*YOUR TASKS:*
1/ In the Bava Basra commentary below, whom does the Gemara name as an example of a person who always acts on his inner intentions?
2/ Pick up the Bava Basra commentary below after its last sentence and keep writing it.

[[ EXCERPT PROVIDED open ]]

BAVA BASRA 87 & 88 - dedicated by an admirer of the work of the Dafyomi Advancement Forum, l'Iluy Nishmas Mrs. Gisela (Golda bas Reb Chaim Yitzchak Ozer) and Reb Yisroel Shimon (ben Reb Shlomo) Turkel, A"H.


QUESTION: The Gemara states that when a potential buyer picks up an object to examine it before buying it, and the price of that object is known, he becomes responsible for it. If the object is stolen or destroyed, even through an Ones, while it is in the buyer's hands, he is obligated to pay for it as if he had purchased it.

The Gemara teaches further that when a potential buyer inspects vegetables (being sold by an Am ha'Aretz) in the market and decides to purchase a particular one, he may not change his mind and return the vegetable to its place without first separating Ma'aser (since the produce are being sold by an Am ha'Aretz, they are "Demai" and the Rabanan required Ma'aser to be separated from them). The Gemara explains that this applies only to a person who is particularly G-d-fearing and always acts in accordance with his inner intentions even when no others are aware of those intentions (the Gemara refers to Rav Safra as an example of such a person; see Background). A person who is not on such a level may return the vegetable without separating Ma'aser, since he has not actually purchased the vegetable (he simply *wanted* to purchase it). The RITVA adds that this Halachah applies only when the price of the vegetable is already known.

If the price of the vegetable is already known, and the potential buyer picked it up in order to purchase it, why is it permitted for him to return it without separating Ma'aser (if he is not like Rav Safra)? According to the teaching of the Gemara earlier, it seems that from the moment a person lifts an object with the intention of purchasing it, the object becomes his. If he returns it to the seller, then he is "reselling" it, and he must first separate Ma'aser of Demai!

[[ EXCERPT PROVIDED closed ]]
[[ DATASET SECTION open ]]

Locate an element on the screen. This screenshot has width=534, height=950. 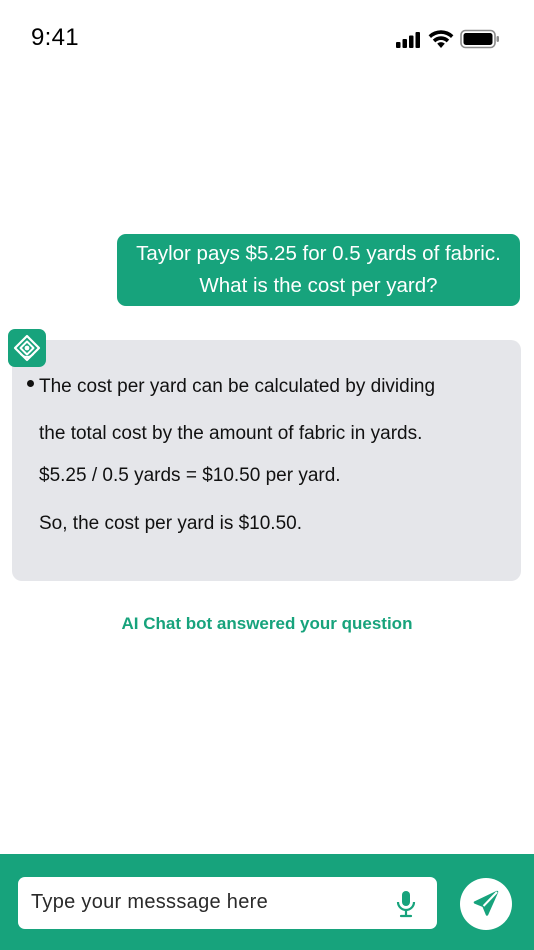
wifi-icon is located at coordinates (441, 39). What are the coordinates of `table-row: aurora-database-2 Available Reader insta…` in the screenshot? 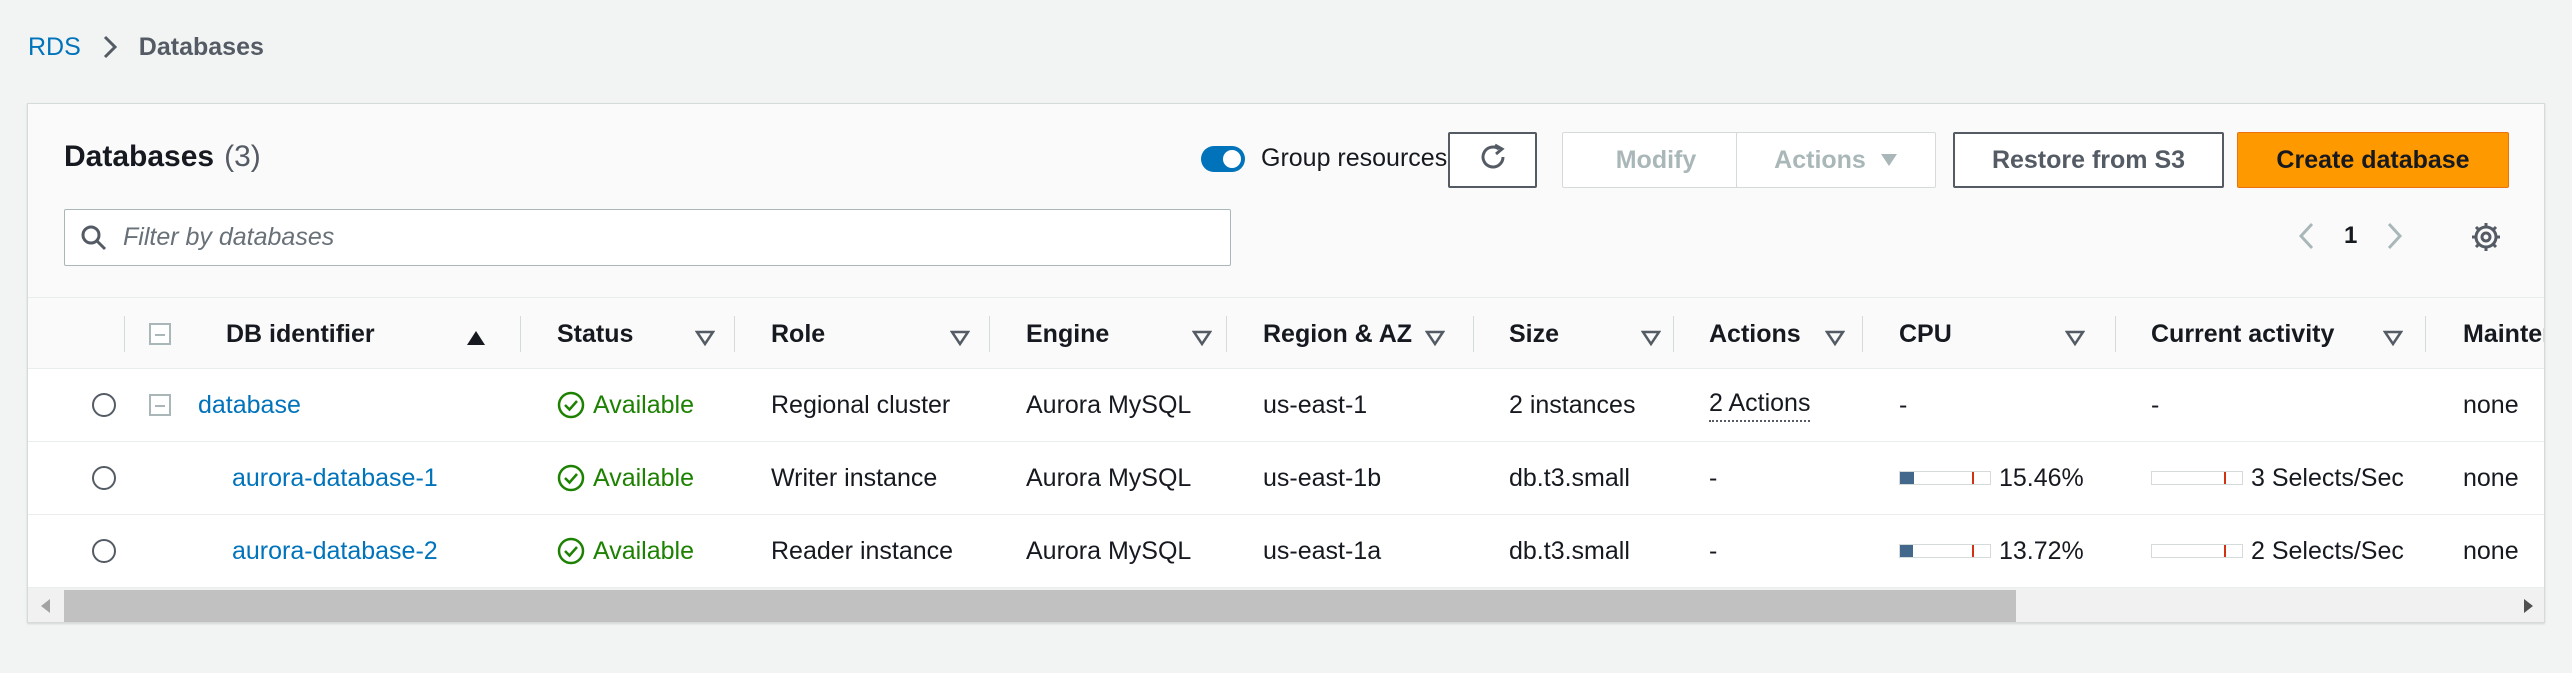 It's located at (1286, 552).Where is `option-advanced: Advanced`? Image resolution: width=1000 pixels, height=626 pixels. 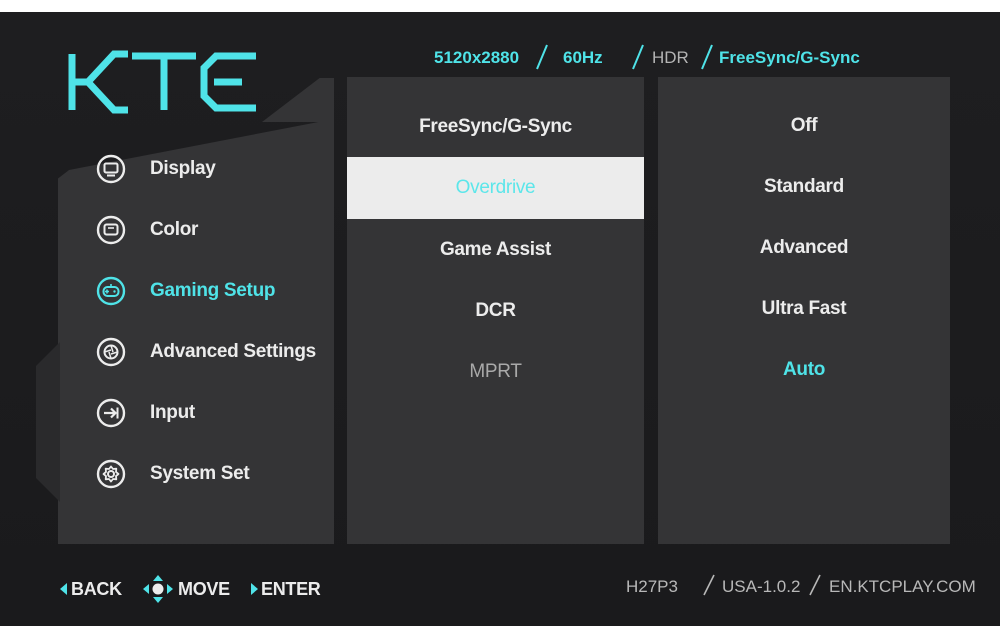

[[ DATASET SECTION closed ]]

*ANSWERS TO EACH TASK:*
1/ Rav Safra.

2/
ANSWER: It is clear from our Gemara that this principle -- that the act of examining merchandise is tantamount to purchasing it -- does *not* apply when the buyer examines an object and decides that it does *not* meet his standards and he chooses to return it. It is only when he does *not* return the object that the buyer becomes responsible for the object immediately. Therefore, when the buyer explicitly states that he does *not* want to purchase the object, the object does not become his and he is not responsible for it.

There are two ways to understand this distinction:

(a) The RASHBAM (DH v'Hani) gives two explanations for why the buyer's act of examining an object makes him responsible for any calamity that befalls it. According to one approach, the buyer is simply considered to have *borrowed* the object when he picked it up in order to examine it. It is not yet *his*, but rather he is a *Shomer*. He bears responsibility for the object and must pay for it if it becomes destroyed in accordance with the laws of Shomrim, and not because he purchased the object.

According to this approach, it is clear that the buyer is only *responsible* for the object, and not that it actually belongs to him (until he pays for it). If the buyer retracts and does not pay for it, he may return the object.

However, many Rishonim disagree with this approach and prove (from the incident that the Gemara relates about the gourds that were sold in Pum-Nehara) that the buyer indeed acquires the object by examining it and he is not just a Shomer. (See TOSFOS 87b, DH ha'Loke'ach, and Rishonim).

(b) The RASHBA and the RE'EM (cited by the SHITAH MEKUBETZES) explain that a person acquires an object through examining it only because we assume that the object will *probably* find favor in his eyes (since most merchandise is not defective). If the object becomes destroyed while in the hands of the buyer, the buyer must pay for it, since he did not retract from the purchase due to a deficiency in the object and he probably would have purchased it. However, if the buyer explicitly states that this is *not* what he wants to purchase (even if he thought at first that it *is* what he wanted), we do not consider him to have purchased the object, and therefore he may return it without separating Ma'aser.

QUESTION: The Gemara teaches that when a G-d-fearing person inspects vegetables that are being sold by an Am ha'Aretz in the market and decides to purchase a particular one, he may not change his mind and return the vegetable to its place without first separating Ma'aser of Demai (see above). However, by separating Ma'aser before returning the produce he will reduce the value of the produce, causing harm to the seller. He must therefore separate Ma'aser and compensate the seller for the loss incurred by the separation of Ma'aser from his produce.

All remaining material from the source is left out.